Despite the dip, the UK’s ad market grew by 8.8% overall in 2022 to reach £34.8bn total. AA/Warc predicts minimal growth in 2023 with spend set to grow just 0.5% reaching £35bn.
This is a downgraded forecast from the trade body’s January projection, which predicted a 3.8% rise in adspend this year.
AA/Warc said the figure was revised as the downturn recorded in H2 2022 has persisted so far this year, with high inflation, low national economic growth and talent shortages impacting forecasts across all sectors of advertising. Out of the top 10 ad markets in the world, the UK is expected to show the slowest growth.
The UK is still the third-largest advertising market in the world and despite the downturn in H2 2022, experienced the third-fastest growth rate out of the top ads market last year, behind only Brazil (9.7%) and Australia (9.4%)
The trade body predicts spend will climb a further 3.9% in 2024 to reach £36.3bn total.
James McDonald, director of data, intelligence & forecasting, at Warc said: “The latest verified media data reveals that the UK’s ad market entered recession in the second half of 2022, with clear signs that the downturn has continued into the opening months of this year.

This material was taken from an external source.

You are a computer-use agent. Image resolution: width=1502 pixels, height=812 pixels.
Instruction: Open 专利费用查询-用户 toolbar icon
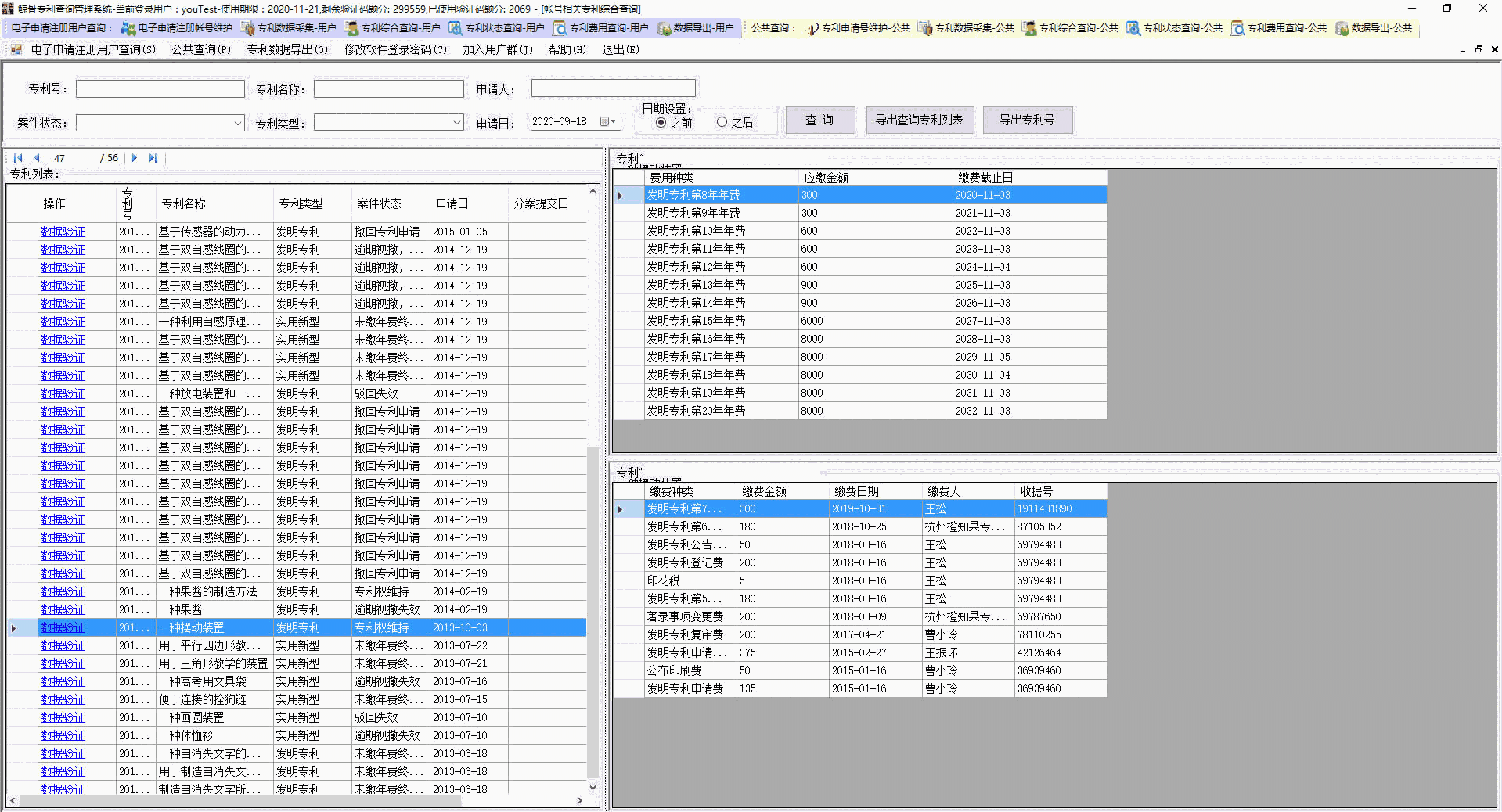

“Sharp and sustained falls in social media spend – the first time this has been recorded in the UK – are likely to have been instigated by reduced advertising activity among the SMEs who comprise a ‘long tail’ of ad volume on social platforms and whose margins are under incredible stress as inflation bites. One in every 202 UK companies entered liquidation in 2022 – the highest rate in seven years – and it is unsurprising to see these pressures reflected to some degree within advertising trade.”